И тем не менее Мексика, обширная страна с множеством географических преимуществ, с ее просторами, ее историей и культурой, ее золотыми руками и ее инициативой, имеет все возможности отбросить мишурный блеск мнимого прогресса и обеспечить себе светлое будущее. В Мексике нет недостатка в людях, известных далеко за пределами своей страны, которые служат живым свидетельством таких возможностей. Пусть сплотятся все ее позитивные силы и превратят Мексику в образец для всей Латинской Америки, которого там ждут и которым она, как никакая другая страна этого континента, имеет основания стать в силу своих неизрасходованных запасов энергии и ее неисчерпаемых источников.
НА ЮГ ПО ПЕРЕШЕЙКУ
— Вы, конечно, полетите на самолете? — спрашивали меня обычно в Мексике, когда заходила речь о Гондурасе, цели моего путешествия. — За пять-шесть часов будете там.
— И притом узнаю о Центральной Америке ровно столько, сколько можно узнать, глядя на землю с огромной высоты, за пять-шесть часов полета, если вообще можно что-либо увидеть при таких скоростях. И вообще, летать на самолете для меня слишком скучно: мне нужно хоть немного приключений. Нет, о самолете не может быть и речи.
— Но как же тогда? Не по суше же!
— А почему бы нет? — отвечал я. — Мне не к спеху. А заниматься географией лучше всего на земле.

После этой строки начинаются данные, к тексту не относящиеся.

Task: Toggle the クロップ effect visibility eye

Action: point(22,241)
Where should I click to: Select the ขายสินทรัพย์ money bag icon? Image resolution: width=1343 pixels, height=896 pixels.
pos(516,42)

Собственно говоря, я ничего не имел бы и против того, чтобы поплыть на каком-нибудь местном пароходике откуда-нибудь от Мансанильо или Акапулько из порта в порт вдоль тихоокеанского побережья и так до самого Гондураса. Но такой вид сообщения здесь отсутствует, даже с соседней Гватемалой. Отношения с ней у Мексики, ввиду незабытых пограничных раздоров, в настоящее время оставляют желать лучшего. Нет даже сквозного железнодорожного сообщения с этой страной: ширина колеи на границе меняется, и все надо перегружать с одного поезда на другой. Такой порядок не очень способствует росту товарообмена. И даже большая панамериканская автострада, знаменитая Карретера Интерамерикана, или Пан-Америкен Хайуэй, в то время имела разрыв в мексикано-гватемальской пограничной области; он был заполнен лишь в 1959 году. А до этого приходилось с автотранспорта пересаживаться на железную дорогу, чтобы потом опять вернуться на автостраду.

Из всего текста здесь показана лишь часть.